2-) 6098 sayılı Türk Borçlar Kanunu'nun 345. maddesi gereğince; kira bedelinin belirlenmesine ilişkin dava her zaman açılabilir. Ancak, bu dava, yeni dönemin başlangıcından en geç otuz gün önceki bir tarihte açıldığı ya da kiraya veren tarafından bu süre içinde kira bedelinin artırılacağına ilişkin olarak kiracıya yazılı bildirimde bulunulmuş olması koşuluyla, izleyen yeni kira dönemi sonuna kadar açıldığı takdirde, mahkemece belirlenecek kira bedeli, bu yeni kira döneminin başlangıcından itibaren kiracıyı bağlar.

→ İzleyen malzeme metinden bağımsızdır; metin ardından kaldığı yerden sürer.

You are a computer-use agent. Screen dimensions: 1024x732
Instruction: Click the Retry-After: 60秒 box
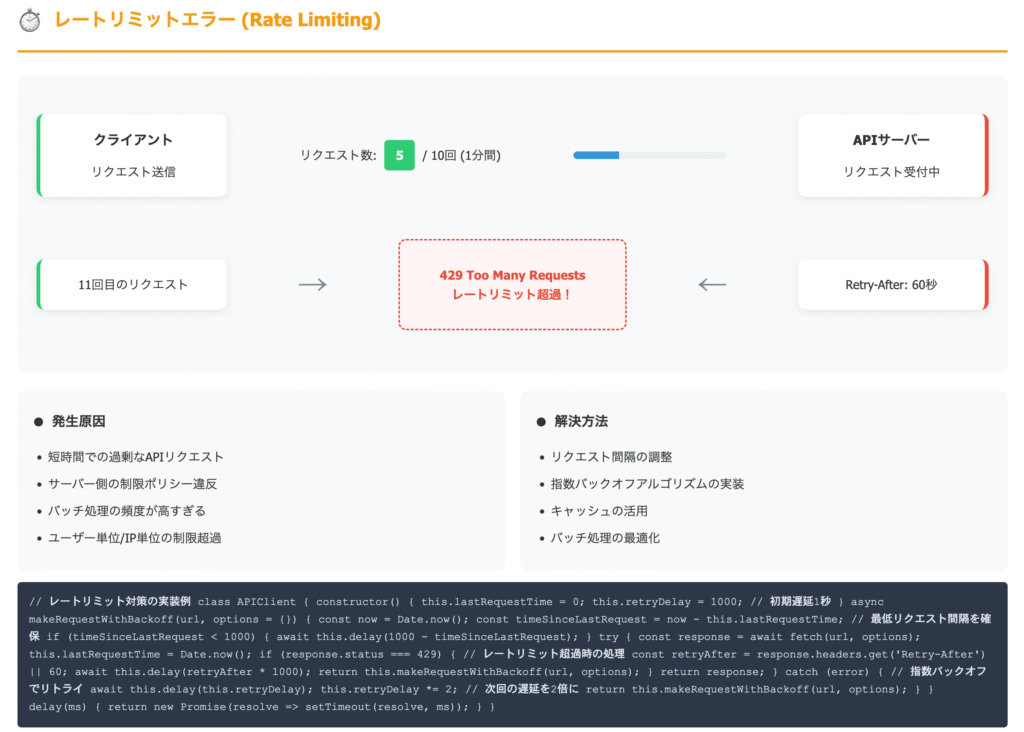[x=892, y=285]
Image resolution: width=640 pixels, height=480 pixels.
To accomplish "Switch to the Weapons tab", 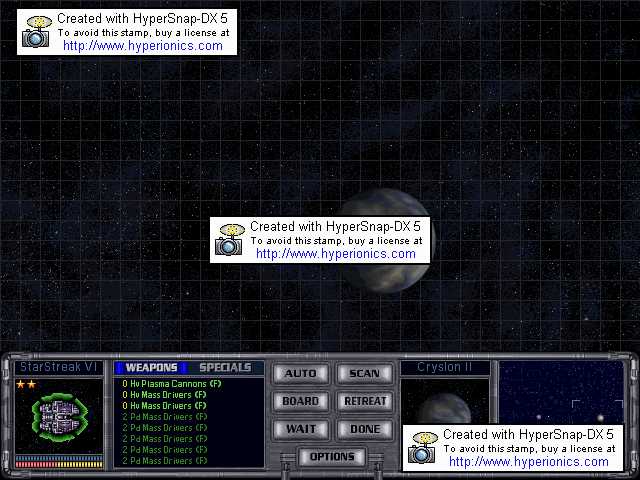I will (x=151, y=367).
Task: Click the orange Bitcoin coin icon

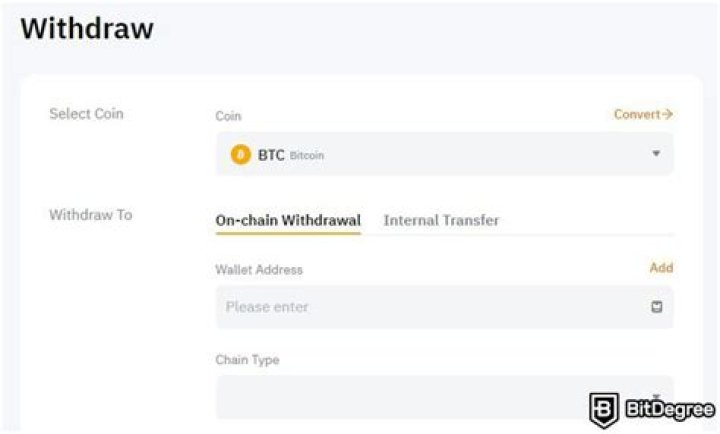Action: click(x=240, y=155)
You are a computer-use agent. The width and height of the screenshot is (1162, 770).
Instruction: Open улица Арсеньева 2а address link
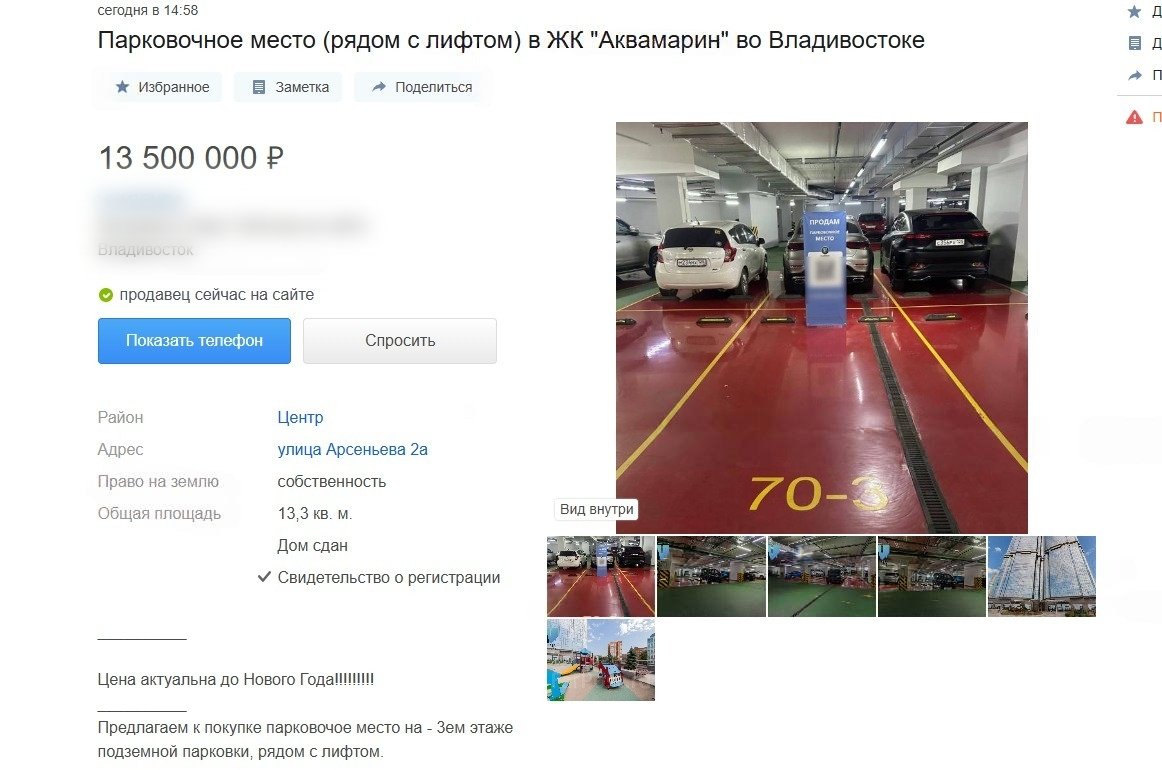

Sözleşmede yeni kira döneminde kira bedelinin artırılacağına ilişkin bir hüküm varsa, yeni kira döneminin sonuna kadar açılacak davada mahkemece belirlenecek kira bedeli de bu yeni dönemin başlangıcından itibaren geçerli olur.
YARGITAY
3. HUKUK DAİRESİ
Esas Numarası: 2017/6552
Karar Numarası: 2019/2619
Karar Tarihi: 27.03.2019
Taraflar arasındaki kira bedelinin tespiti davasının mahkemece yapılan yargılaması sonucunda, davanın reddine yönelik olarak verilen hükmün, süresi içinde davacılar tarafından temyiz edilmesi üzerine; temyiz dilekçesinin kabulüne karar verildikten sonra, dosya içerisindeki kağıtlar okunup gereği düşünüldü:
Davacılar, 1/4' er hisse ile malik oldukları taşınmazda, davalının, dava dışı muris ... ile aralarındaki sözlü akde göre aylık 3.300.-TL bedelle kiracı olarak oturduğunu, kira başlangıç tarihi olan 2013 yılı Kasım ayından muris ...'in vefat tarihi olan 2014 yılı Temmuz ayına kadar kira parasının adı geçene ödendiğini, bu tarihten sonra davalıdan kira sözleşmesine ilişkin bilgiler istendiği halde davalı tarafından sahte bir kontrat düzenlenerek ibraz edildiğini, davalı ile aralarında yazılı bir sözleşme bulunmadığını, hisselerine karşılık ödenen aylık 450.-TL kira bedelinin emsallere göre çok düşük kaldığını belirterek aylık kira bedelinin dava tarihi itibariyle ya da mahkeme aksi kanaatte ise karar tarihi itibariyle aylık 4.000.-TL olarak tespitine karar verilmesini istemişlerdir.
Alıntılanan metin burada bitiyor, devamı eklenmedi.